What is the racial makeup of Harvard? ›

As of Fall 2020, the ethnic breakdown of Harvard undergraduates is approximately 39.6% White, 27.5% Asian, 10.8% Hispanic/Latino, 9.3% African American, 2.2% Native American/Alaskan Native/Native Hawaiian/Pacific Islander, and 10.6% mixed-race or unknown (Data acquired from the Harvard College).

Do cousins count as legacy? ›

Some schools only consider parents when assessing legacy status, while others consider grandparents or siblings. Legacy typically is associated with preferential treatment by an admissions office. Aunts, uncles, cousins and distant relatives do not count.

Who has banned affirmative action? ›

Idaho, Arizona, Florida, Nebraska, New Hampshire, Oklahoma, Washington, California, and Michigan have already banned affirmative action policies in higher education. MINNEAPOLIS — On Thursday, the Supreme Court ruled to strike down affirmative action in higher education.
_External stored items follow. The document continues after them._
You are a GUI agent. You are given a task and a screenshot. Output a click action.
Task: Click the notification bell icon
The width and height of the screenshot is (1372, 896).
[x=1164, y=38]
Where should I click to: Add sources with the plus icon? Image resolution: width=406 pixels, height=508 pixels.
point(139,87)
When did the Supreme Court pass affirmative action? ›

On June 28, 1978, the Supreme Court ruled in Regents of the University of California v.

Which Supreme Court decision upheld affirmative action quizlet? ›

Grutter v. Bollinger, 539 U.S. 306 (2003), was a landmark case in which the United States Supreme Court upheld the affirmative action admissions policy of the University of Michigan Law School.
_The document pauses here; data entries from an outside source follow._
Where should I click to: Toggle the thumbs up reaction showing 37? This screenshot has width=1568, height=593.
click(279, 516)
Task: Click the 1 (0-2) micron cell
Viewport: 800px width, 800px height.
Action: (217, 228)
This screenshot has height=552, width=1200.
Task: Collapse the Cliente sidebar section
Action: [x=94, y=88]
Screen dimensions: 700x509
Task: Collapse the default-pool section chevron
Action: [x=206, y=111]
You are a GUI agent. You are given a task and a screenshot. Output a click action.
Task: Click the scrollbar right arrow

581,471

What was the first major Supreme Court case to challenge affirmative action? ›

On June 26, 1978, the Supreme Court handed down the first major affirmative action decision concerning university admissions, involving a 38-year-old white engineer Allan Bakke's petition to enter a California medical school.

What amendment does affirmative action violate? ›

This, the court held, amounted to a violation of the 14th Amendment's Equal Protection Clause under longstanding precedent.
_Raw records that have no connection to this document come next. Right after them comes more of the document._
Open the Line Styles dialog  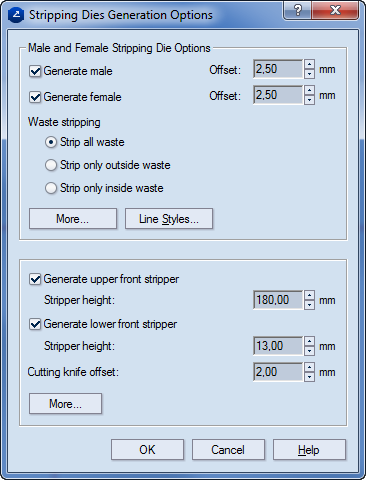pos(169,219)
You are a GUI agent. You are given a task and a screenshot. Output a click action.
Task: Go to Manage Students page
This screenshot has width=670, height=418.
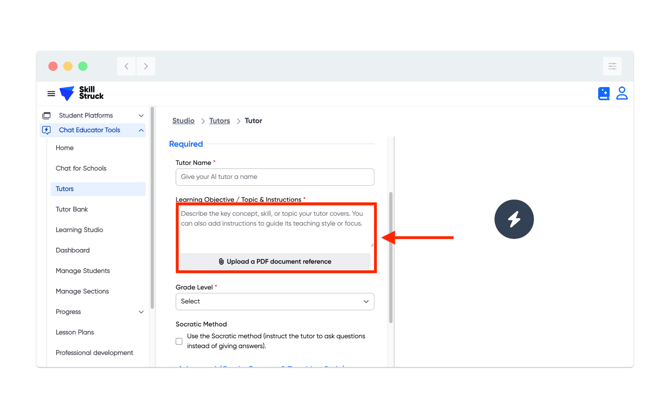[x=83, y=271]
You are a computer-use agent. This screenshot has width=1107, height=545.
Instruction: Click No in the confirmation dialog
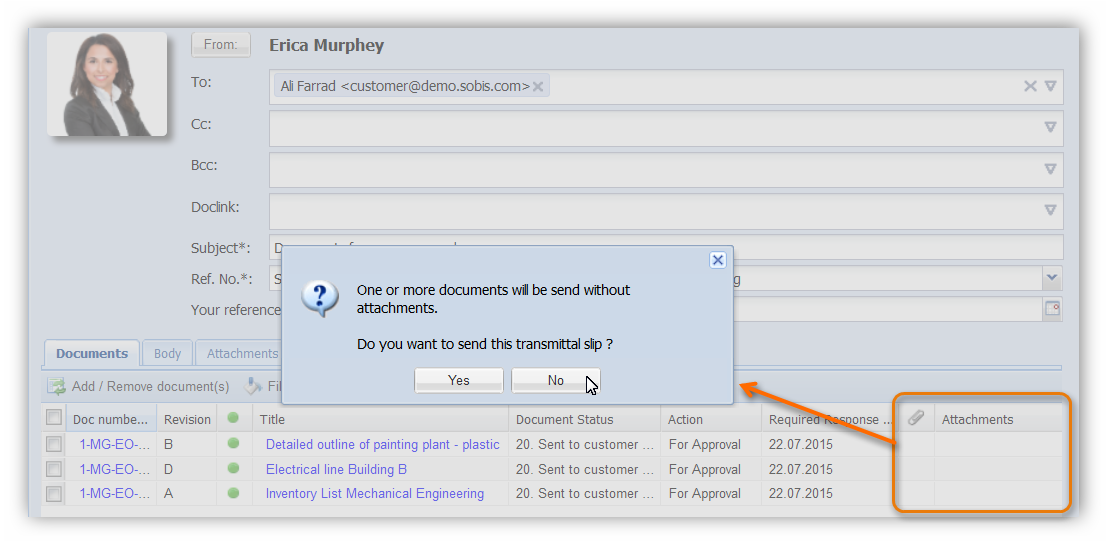click(555, 380)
What are the cons of affirmative action? ›

Perhaps the most tragic side effect of affirmative action is that very significant achievements of minority students can become compromised. It is often not possible to tell whether a given student genuinely deserved admission to Stanford, or whether he is there by virtue of fitting into some sort of diversity matrix.

Who brought affirmative action to Supreme Court? ›

The affirmative action cases were brought by conservative activist Edward Blum, who also was behind an earlier affirmative action challenge against the University of Texas as well as the case that led the court in 2013 to end use of a key provision of the landmark Voting Rights Act.

Which group was not permitted to immigrate to the United States? ›

It was the first significant law restricting immigration into the United States. In the spring of 1882, the Chinese Exclusion Act was passed by Congress and signed by President Chester A. Arthur. This act provided an absolute 10-year ban on Chinese laborers immigrating to the United States.

What was the first Supreme Court case to declare a law unconstitutional? ›

Madison (1803) Citation: Show-cause order served on James Madison, Secretary of State, 1802; Records of the Supreme Court of the United States; Record Group 267; National Archives.

Which two Supreme Court cases involving 1st Amendment rights? ›

First Amendment Activities
  • Cox v. New Hampshire. Protests and freedom to assemble.
  • Elonis v. U.S. Facebook and free speech.
  • Engel v. Vitale. Prayer in schools and freedom of religion.
  • Hazelwood v. Kuhlmeier. Student newspapers and free speech.
  • Morse v. Frederick. ...
  • Snyder v. Phelps. ...
  • Texas v. Johnson. ...
  • Tinker v. Des Moines.

What Supreme Court case started the civil rights movement? ›

This is a pairing of Plessy v. Ferguson in the 1896 case and Brown v. Board of Education in 1954, probably the most famous of all civil rights cases, the Brown case. The 1896 Plessy case was a case in which the Supreme Court reviewed a state law requiring racial segregation.